>>>>>

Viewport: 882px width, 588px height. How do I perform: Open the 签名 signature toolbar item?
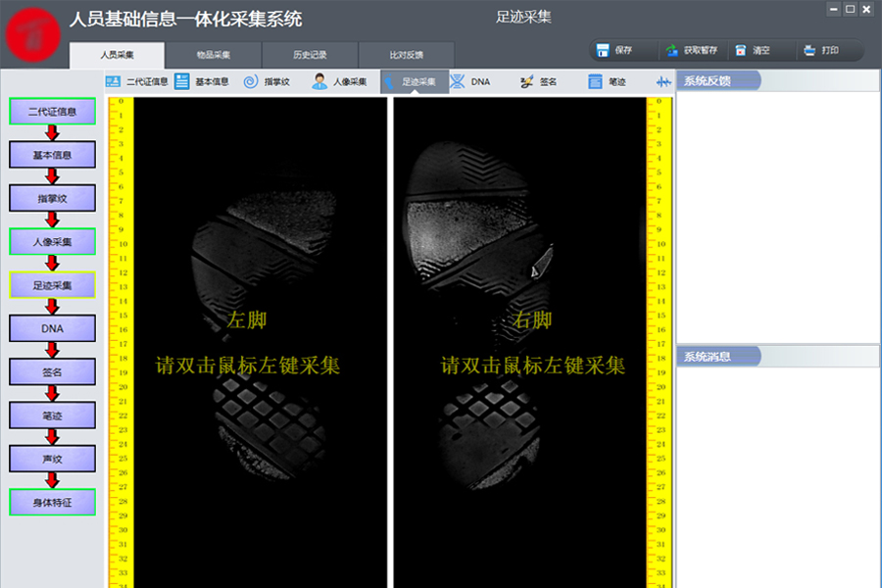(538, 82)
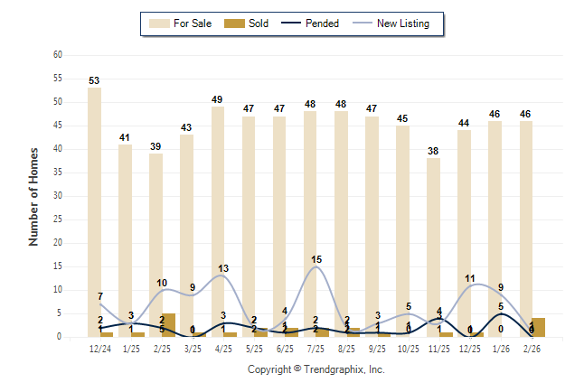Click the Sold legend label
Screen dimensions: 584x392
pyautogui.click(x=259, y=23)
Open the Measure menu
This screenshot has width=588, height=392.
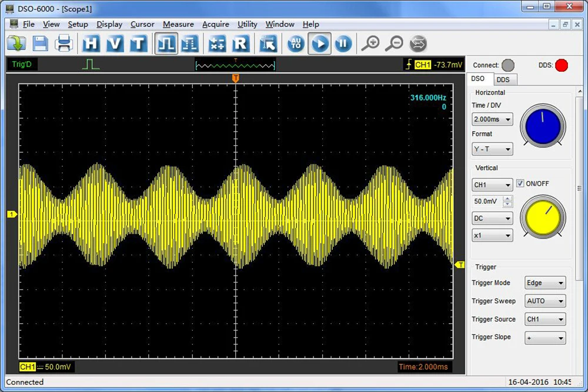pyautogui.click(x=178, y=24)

<<<<<
>>>>>

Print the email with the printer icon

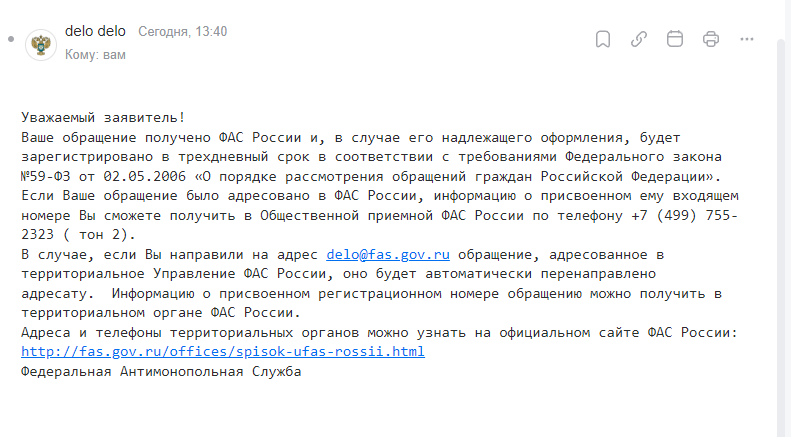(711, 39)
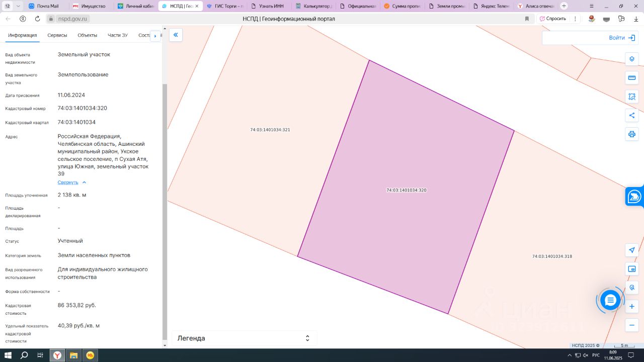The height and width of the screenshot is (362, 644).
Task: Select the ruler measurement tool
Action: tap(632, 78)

<<<<<

Please copy the lines above exactly, starting at the line that holds "Viewport: 882px width, 588px" and ending at the line that holds "Open the Measure menu"; include both, but no pictures.

Viewport: 882px width, 588px height. How do I perform: Open the 签名 signature toolbar item?
(538, 82)
Click the Sold legend label
Screen dimensions: 584x392
pyautogui.click(x=259, y=23)
Open the Measure menu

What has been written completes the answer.